For those of you scoring at home, I have been in a bit of a reading funk of late and so am attempting to read some books that are outside my recent reading habits. Carry On.
While on a visit to the local library I stopped by the Friends of the Library store. I quickly spotted a book that I needed wanted to add to my home library. As it happens I had no cash on me and the store has a rule that in order to accept credit cards their must be a minimum $5 purchase. As a result I had to find a couple more books.
Revelation of the Magi: The Lost Tale of the Wise Men’s Journey to Bethlehem was one of those books I picked up.
Each Christmas, adults and children alike delight at the story of the kings from the East who followed the star to Bethlehem to offer gifts to the newborn Christ. While this familiar tale is recorded in the Gospel of Matthew, another little-known version later emerged that claimed to be the eyewitness account of the wise men. This ancient manuscript has lain hidden for centuries in the vaults of the Vatican Library, but through the determined persistence of a young scholar, Brent Landau, this astonishing discovery has been translated into English for the very first time as the Revelation of the Magi.
Everything we know about the wise men is based on only a few verses from the Bible. With the Revelation of the Magi, we can now read the story from the Magi’s perspective. Readers will learn of the Magi’s prophecies of God’s incarnation from the beginning of time, their startling visitation in the form of a star, the teachings they receive from the baby Jesus, and the wise men’s joyous return to their homeland to spread the good news.
After returning home I decided, what the heck, and decided to just start reading. It turned out to be a short and rather fascinating read. A bit esoteric and scholarly but intriguing.
There are basic three sections to the book and two elements. The book is divided into an introduction where the author explains his interest in the story and how he came to translate this work; the translated document itself; and then a short conclusion. The two elements are the story being translated and the message that Landau wants to offer.. Landau argues that the lack of specific reference to Jesus in the story and the universal elements involved have the potential to offer a more ecumenical or pluralistic path to Christianity. Instead of seeing other religions as a threat and anyone who does not specifically believe in the divinity of Jesus Christ as heretical, Landaue argues that the story of the Magi could offer a different path. A path where Chist comes to all people but in a mystical and universal way.
I think this is a rather ridiculous premise based on one ancient manuscript and a unconvincing one at that. But you don’t really need to agree with the author to enjoy the book.

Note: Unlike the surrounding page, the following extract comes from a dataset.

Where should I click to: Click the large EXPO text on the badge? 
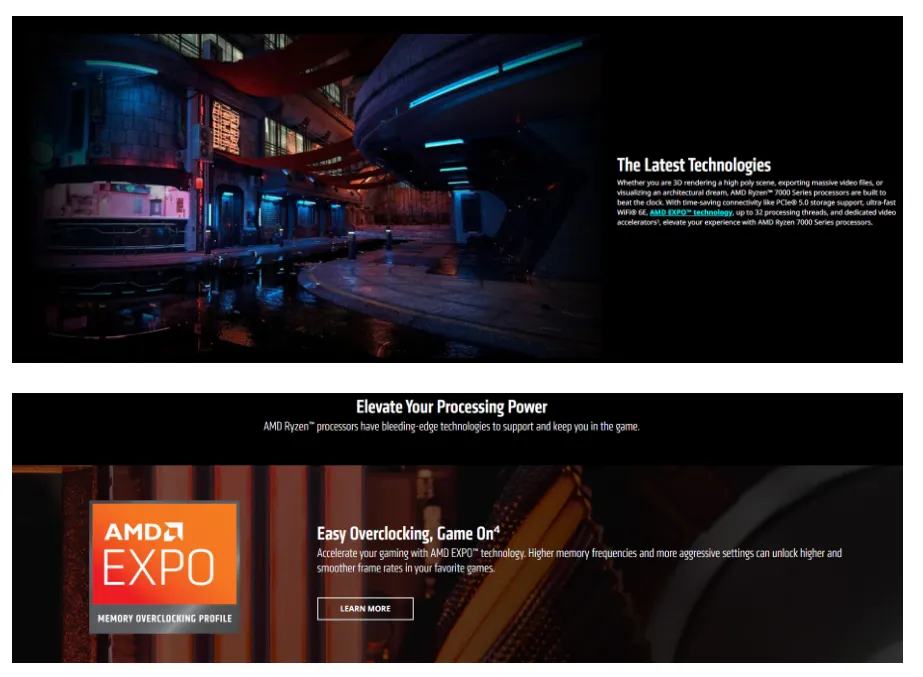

The introduction outlines in an accessible way why the manuscript was largely ignored for such a long time, how scholars have attempted to ascertain its date and why he believes the ending was added at a later time.
The manuscript itself is a fascinating glimpse into an ancient document and story. The Magi here are fron the East and carry on an tradition handed down from Seth who received it from Adam himself. The mystical group worships and seeks purity on a holy mountain handing down the wisdom from generation to generation. It is to this group that the star appears and when the magi follow it into a cave the star turns into a child and beckons them to follow it to Bethlehem
The star-child is the Christ-Child and it leads them on their adventure miraculously feeding them and even flattening mountains along the way. Once in Bethlehem they vist Jesus, Mary and Joseph and have another encounter with the divine light. They then return home and share their encounter with their own people. The ending, which the author believes was added later, connects the story to the early church by having Saint Thomas visit and make the magi disciples sent to preach the gospel to the world.
Not being a scholar of the early church, there is not much I can add to the discussion of the issues surrounding the date, and impact on the early church, etc. But the story itself is a fascinating, and at times fantastical, glimpse into the storytelling of the ancient world. A very different take on the famous Christmas story. The scholarly foundation should not put you off, however, as It is a quick and enjoyable read. So if you have an interest in apocryphal works of the early church or are just fascinated by the story of the magi you might want to check this one out.